Excepciones procesales

Son las cuestiones concretas que el demandado plantea frente a la pretensión del actor, con el objeto de oponerse a la continuación del proceso, alegando que no se han satisfecho los presupuestos procesales (excepciones procesales), o con el fin de oponerse al conocimiento, por parte del juez, de la fundamentación de la pretensión de la parte actora, aduciendo la existencia de hechos extintivos, modificativos o impeditivos de la relación jurídica invocada por el demandante (excepciones materiales)..

Proceso civil

¿Qué diferencia entre las excepciones procesales y materiales?

Actualmente se pueden destacar dos significados de la excepción:

  • 1. Sentido abstracto. Es el poder que tiene el demandado para oponer, frente a la pretensión del actor, aquellas cuestiones que afecten la validez de la relación procesal e impidan un pronunciamiento de fondo sobre dicha pretensión (cuestiones procesales), o aquellas cuestiones que, por contradecir el fundamento de la pretensión, procuran un pronunciamiento de fondo absoluto (cuestiones materiales).
  • 2. Sentido concreto. Son las cuestiones concretas que el demandado plantea frente a la pretensión del actor, con el objeto de oponerse a la continuación del proceso, alegando que no se han satisfecho los presupuestos procesales (excepciones procesales), o con el fin de oponerse al conocimiento, por parte del juez, de la fundamentación de la pretensión de la parte actora, aduciendo la existencia de hechos extintivos, modificativos o impeditivos de la relación jurídica invocada por el demandante (excepciones materiales). Es decir, dentro este sentido concreto de las excepciones, las procesales objetan la válida integración de la relación procesal e impiden un pronunciamiento de fondo sobre la pretensión del actor, mientras que las sustanciales o materiales contradicen al fundamentación misma de dicha pretensión y procuran una sentencia desestimatoria.

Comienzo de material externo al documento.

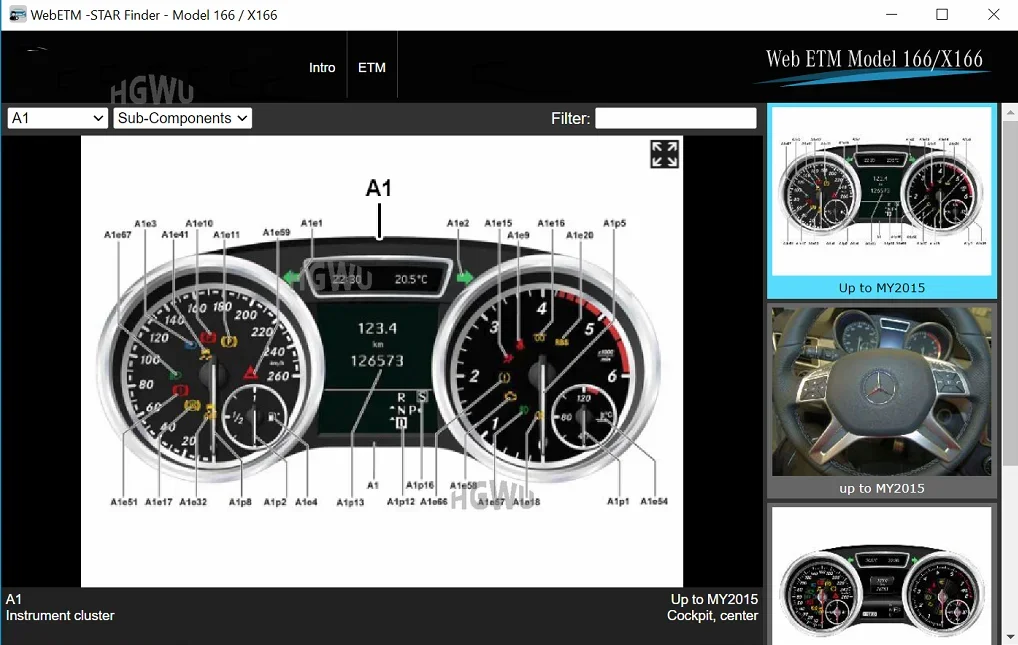Expand the Sub-Components dropdown
Viewport: 1018px width, 645px height.
coord(182,118)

De estos dos sentidos de la expresión "excepción" se puede entender la existencia de dos tipos de excepciones diferenciadas que se plantean en el seno del proceso, esto es, las procesales y las materiales, dándose en la práctica una cierta confusión de ambos tipos de excepciones que hace preciso su delimitación, dado que su tratamiento procesal y los efectos de su estimación son totalmente diferentes, como corresponde a excepciones que afectan a la forma (procesales) o al fondo (materiales).

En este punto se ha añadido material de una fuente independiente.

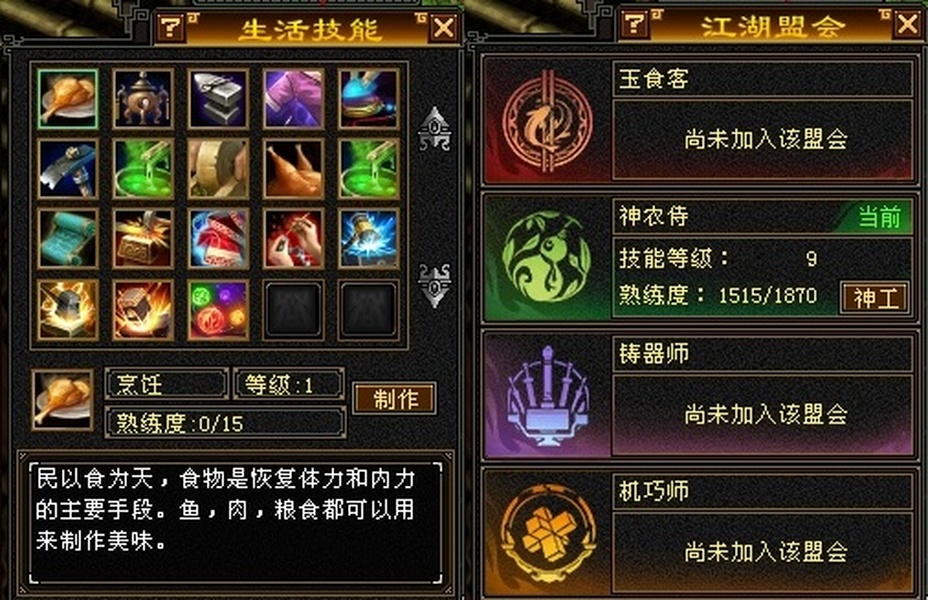This screenshot has height=600, width=928.
Task: Click the 神工 button in 神农侍
Action: 875,297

Tal confusión no se da en el texto legal, dado que la Ley de Enjuiciamiento Civil diferencia claramente en la contestación de la demanda entre las denominadas excepciones materiales a las que se refiere el 405.1, y las excepciones procesales y demás alegaciones que pongan de relieve cuanto obste a la válida prosecución y término del proceso mediante sentencia de fondo, tal como literalmente se señala en el artículo 405.3 de la Ley de Enjuiciamiento Civil, de manera que este conjunto de motivos que impiden una sentencia sobre el fondo pasan a denominarse con carácter general en el texto procesal como "cuestiones procesales" (artículos 417 ó 443 de la Ley de Enjuiciamiento Civil).

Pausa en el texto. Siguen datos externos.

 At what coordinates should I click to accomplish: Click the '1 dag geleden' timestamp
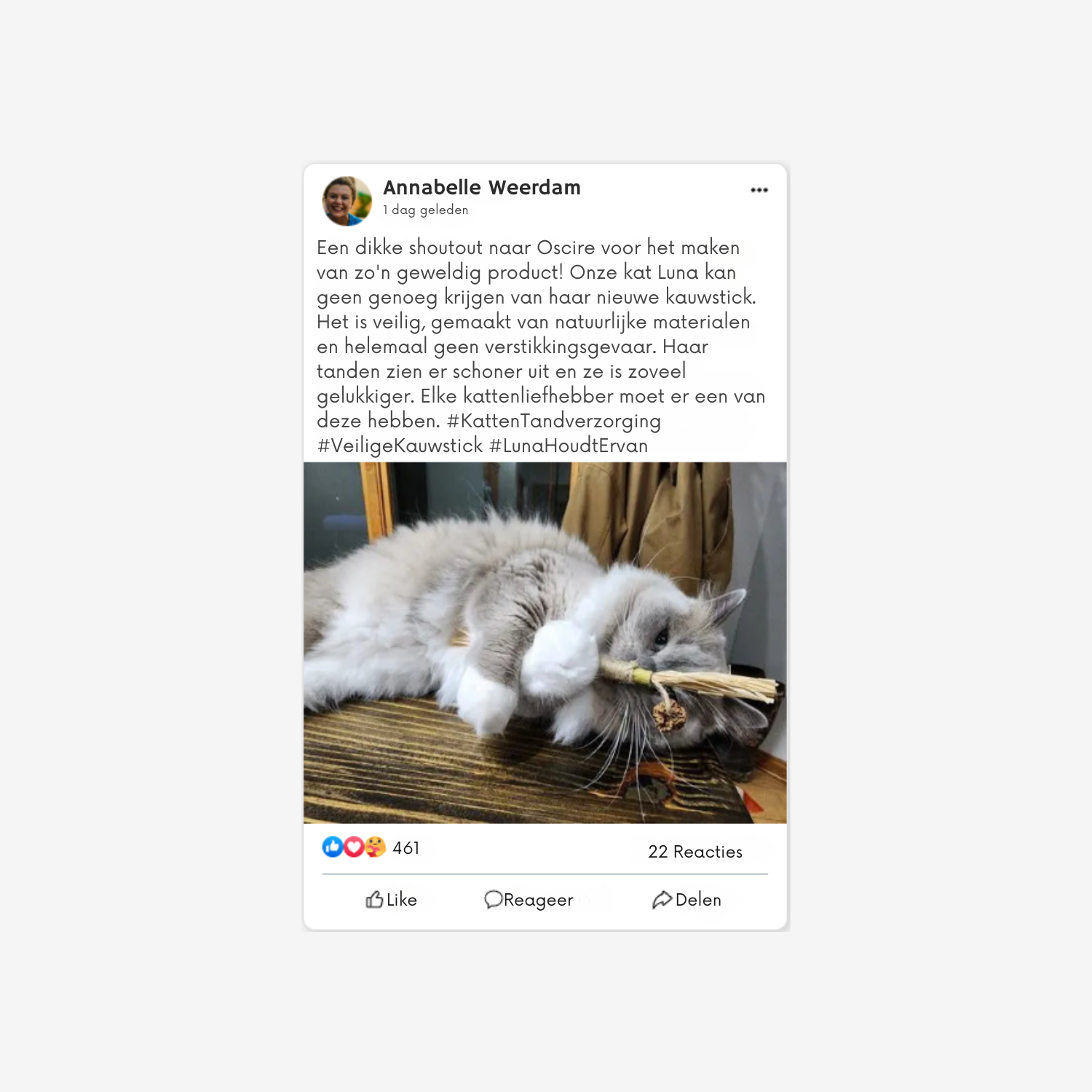pos(426,210)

El problema de identificación no surge lógicamente con los motivos de oposición sustantivos que directamente afectan al fondo del asunto (incumplimiento del contrato, pago, vicios de consentimiento, etc.) sobre las que no existe duda alguna de su carácter material, sino sobre algunas excepciones, como por ejemplo la prescripción o la falta de legitimación activa "ad causam", que se confunden con excepciones de naturaleza procesal, cuando en modo alguno pueden ser consideradas como tales dado que afectan al fondo del asunto y generan una sentencia con efectos de cosa juzgada.

La distinción, por tanto, entre las excepciones procesales y las materiales recaerá sobre los efectos de cada una de ellas, valorados sobre la acción ejercitada. Ello implica que en aquellos casos en los que la acción no pueda volver a ser planteada dada la existencia de cosa juzgada, estaremos en presencia de una excepción de naturaleza material o sustantiva, mientras que en aquellos otros en los que, tras la estimación de la excepción, el actor puede volver a plantear un nuevo proceso contra el mismo demandado al carecer la resolución dictada de efectos de cosa juzgada, estaremos en presencia de una excepción de contenido procesal.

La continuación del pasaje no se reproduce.